• WHAT THE EXERCISE ASKS
Strip out all images, then restate the data verbatim.

(Collected data)
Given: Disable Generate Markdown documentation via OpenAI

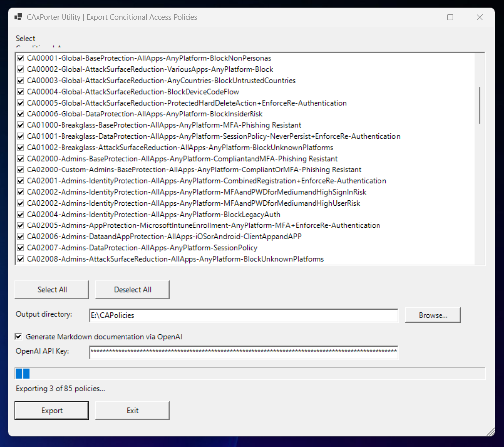Looking at the screenshot, I should coord(19,337).
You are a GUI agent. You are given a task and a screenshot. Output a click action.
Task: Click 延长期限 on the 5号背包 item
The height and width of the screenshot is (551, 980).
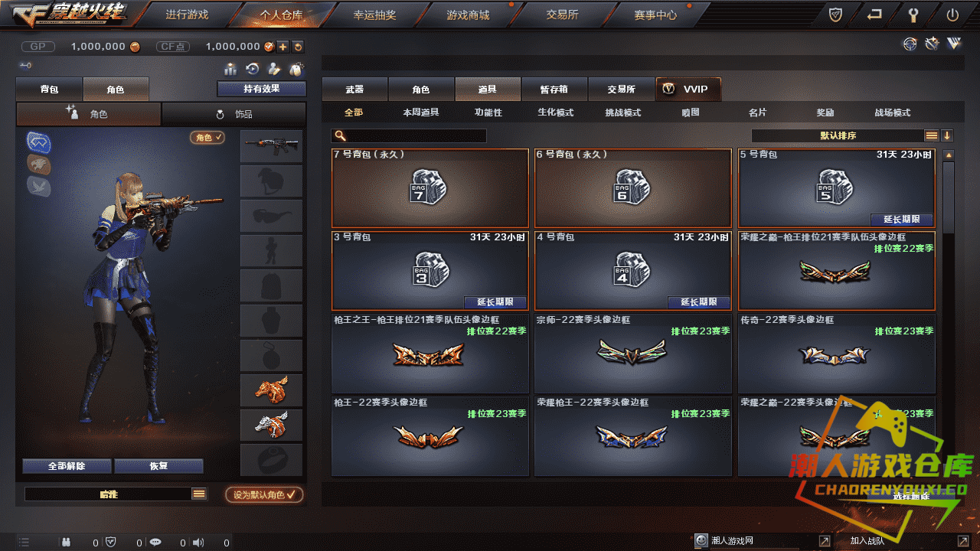click(902, 219)
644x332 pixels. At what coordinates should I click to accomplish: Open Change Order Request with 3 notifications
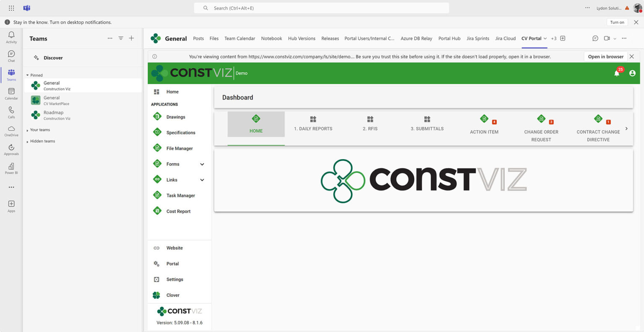tap(541, 129)
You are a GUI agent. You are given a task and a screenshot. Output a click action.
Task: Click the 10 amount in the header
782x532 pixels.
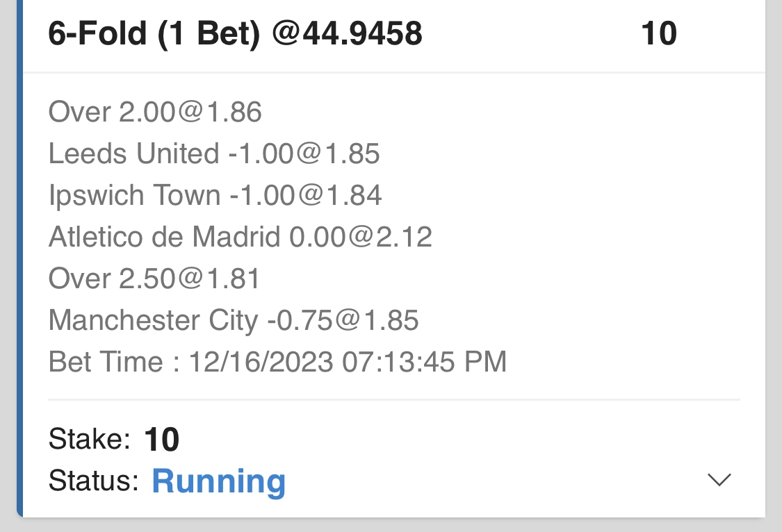(658, 33)
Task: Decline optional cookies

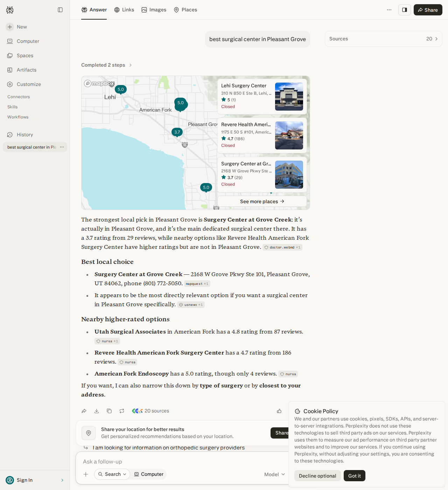Action: pyautogui.click(x=317, y=476)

• FINISHED EXERCISE
Given: Disable Generate Markdown documentation via OpenAI

Looking at the screenshot, I should coord(19,337).
You are a GUI agent. You are given a task and a screenshot. Output a click action.
Task: Click 延长期限 on the 5号背包 item
The height and width of the screenshot is (551, 980).
click(902, 219)
644x332 pixels. At what coordinates should I click to accomplish: Open Change Order Request with 3 notifications
tap(541, 129)
You are a GUI agent. You are given a task and a screenshot. Output a click action.
Task: Click the 10 amount in the header
782x532 pixels.
(658, 33)
Task: Decline optional cookies

Action: pyautogui.click(x=317, y=476)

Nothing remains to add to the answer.